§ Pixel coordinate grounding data
-------
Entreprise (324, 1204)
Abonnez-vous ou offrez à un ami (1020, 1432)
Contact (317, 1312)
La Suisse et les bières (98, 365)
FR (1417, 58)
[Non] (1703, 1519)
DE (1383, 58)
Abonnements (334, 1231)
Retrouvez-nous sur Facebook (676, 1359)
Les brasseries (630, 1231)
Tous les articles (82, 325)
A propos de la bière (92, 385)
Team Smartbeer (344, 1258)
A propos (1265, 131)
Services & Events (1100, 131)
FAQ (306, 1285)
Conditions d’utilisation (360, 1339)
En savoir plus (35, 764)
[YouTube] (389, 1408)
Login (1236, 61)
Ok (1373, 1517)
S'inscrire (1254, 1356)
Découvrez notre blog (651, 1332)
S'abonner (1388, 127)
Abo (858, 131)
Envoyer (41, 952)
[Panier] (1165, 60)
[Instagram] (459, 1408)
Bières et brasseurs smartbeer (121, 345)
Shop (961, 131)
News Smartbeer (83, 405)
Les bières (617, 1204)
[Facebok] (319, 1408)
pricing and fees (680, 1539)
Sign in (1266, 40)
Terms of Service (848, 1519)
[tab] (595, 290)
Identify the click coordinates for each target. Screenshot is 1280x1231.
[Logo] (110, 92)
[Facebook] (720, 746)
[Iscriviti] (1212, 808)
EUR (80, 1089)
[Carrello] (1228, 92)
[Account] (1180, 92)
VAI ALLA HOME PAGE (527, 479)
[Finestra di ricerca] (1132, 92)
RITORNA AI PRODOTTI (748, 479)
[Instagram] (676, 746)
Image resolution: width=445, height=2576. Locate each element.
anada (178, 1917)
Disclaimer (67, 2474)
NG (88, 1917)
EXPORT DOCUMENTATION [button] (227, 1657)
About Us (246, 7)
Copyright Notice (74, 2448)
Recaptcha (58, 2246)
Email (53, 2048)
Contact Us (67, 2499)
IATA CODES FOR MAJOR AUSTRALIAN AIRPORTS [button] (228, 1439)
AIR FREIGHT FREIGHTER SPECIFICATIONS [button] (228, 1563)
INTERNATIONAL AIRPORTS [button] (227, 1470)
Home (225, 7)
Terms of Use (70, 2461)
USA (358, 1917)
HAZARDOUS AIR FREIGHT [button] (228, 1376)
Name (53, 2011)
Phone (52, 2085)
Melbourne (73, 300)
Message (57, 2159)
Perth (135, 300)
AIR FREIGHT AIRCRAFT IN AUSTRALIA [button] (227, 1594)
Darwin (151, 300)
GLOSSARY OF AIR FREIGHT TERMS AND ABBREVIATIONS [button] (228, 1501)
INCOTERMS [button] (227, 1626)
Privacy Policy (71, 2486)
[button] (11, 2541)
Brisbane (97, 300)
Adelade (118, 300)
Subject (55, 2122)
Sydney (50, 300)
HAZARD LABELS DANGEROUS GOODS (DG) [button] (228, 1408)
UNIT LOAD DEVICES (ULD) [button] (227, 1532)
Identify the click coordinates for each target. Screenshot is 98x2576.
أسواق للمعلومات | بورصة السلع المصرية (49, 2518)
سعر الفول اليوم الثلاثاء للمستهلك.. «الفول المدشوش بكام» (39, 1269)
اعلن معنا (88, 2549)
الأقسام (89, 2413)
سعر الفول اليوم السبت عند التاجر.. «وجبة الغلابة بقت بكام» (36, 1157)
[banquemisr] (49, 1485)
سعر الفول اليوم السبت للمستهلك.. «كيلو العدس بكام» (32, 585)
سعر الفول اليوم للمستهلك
-------
§ Exercise prompt
Copy all of the data. Keep every word exactly as it is.

§ Final answer
Entreprise (324, 1204)
Abonnez-vous ou offrez à un ami (1020, 1432)
Contact (317, 1312)
La Suisse et les bières (98, 365)
FR (1417, 58)
[Non] (1703, 1519)
DE (1383, 58)
Abonnements (334, 1231)
Retrouvez-nous sur Facebook (676, 1359)
Les brasseries (630, 1231)
Tous les articles (82, 325)
A propos de la bière (92, 385)
Team Smartbeer (344, 1258)
A propos (1265, 131)
Services & Events (1100, 131)
FAQ (306, 1285)
Conditions d’utilisation (360, 1339)
En savoir plus (35, 764)
[YouTube] (389, 1408)
Login (1236, 61)
Ok (1373, 1517)
S'inscrire (1254, 1356)
Découvrez notre blog (651, 1332)
S'abonner (1388, 127)
Abo (858, 131)
Envoyer (41, 952)
[Panier] (1165, 60)
[Instagram] (459, 1408)
Bières et brasseurs smartbeer (121, 345)
Shop (961, 131)
News Smartbeer (83, 405)
Les bières (617, 1204)
[Facebok] (319, 1408)
pricing and fees (680, 1539)
Sign in (1266, 40)
Terms of Service (848, 1519)
[tab] (595, 290)
Identify the click coordinates for each target. Screenshot is 1280x1231.
[Logo] (110, 92)
[Facebook] (720, 746)
[Iscriviti] (1212, 808)
EUR (80, 1089)
[Carrello] (1228, 92)
[Account] (1180, 92)
VAI ALLA HOME PAGE (527, 479)
[Finestra di ricerca] (1132, 92)
RITORNA AI PRODOTTI (748, 479)
[Instagram] (676, 746)
Image resolution: width=445, height=2576. Locate each element.
anada (178, 1917)
Disclaimer (67, 2474)
NG (88, 1917)
EXPORT DOCUMENTATION [button] (227, 1657)
About Us (246, 7)
Copyright Notice (74, 2448)
Recaptcha (58, 2246)
Email (53, 2048)
Contact Us (67, 2499)
IATA CODES FOR MAJOR AUSTRALIAN AIRPORTS [button] (228, 1439)
AIR FREIGHT FREIGHTER SPECIFICATIONS [button] (228, 1563)
INTERNATIONAL AIRPORTS [button] (227, 1470)
Home (225, 7)
Terms of Use (70, 2461)
USA (358, 1917)
HAZARDOUS AIR FREIGHT [button] (228, 1376)
Name (53, 2011)
Phone (52, 2085)
Melbourne (73, 300)
Message (57, 2159)
Perth (135, 300)
AIR FREIGHT AIRCRAFT IN AUSTRALIA [button] (227, 1594)
Darwin (151, 300)
GLOSSARY OF AIR FREIGHT TERMS AND ABBREVIATIONS [button] (228, 1501)
INCOTERMS [button] (227, 1626)
Privacy Policy (71, 2486)
[button] (11, 2541)
Brisbane (97, 300)
Adelade (118, 300)
Subject (55, 2122)
Sydney (50, 300)
HAZARD LABELS DANGEROUS GOODS (DG) [button] (228, 1408)
UNIT LOAD DEVICES (ULD) [button] (227, 1532)
Identify the click coordinates for each target. Screenshot is 98x2576.
أسواق للمعلومات | بورصة السلع المصرية (49, 2518)
سعر الفول اليوم الثلاثاء للمستهلك.. «الفول المدشوش بكام» (39, 1269)
اعلن معنا (88, 2549)
الأقسام (89, 2413)
سعر الفول اليوم السبت عند التاجر.. «وجبة الغلابة بقت بكام» (36, 1157)
[banquemisr] (49, 1485)
سعر الفول اليوم السبت للمستهلك.. «كيلو العدس بكام» (32, 585)
سعر الفول اليوم للمستهلك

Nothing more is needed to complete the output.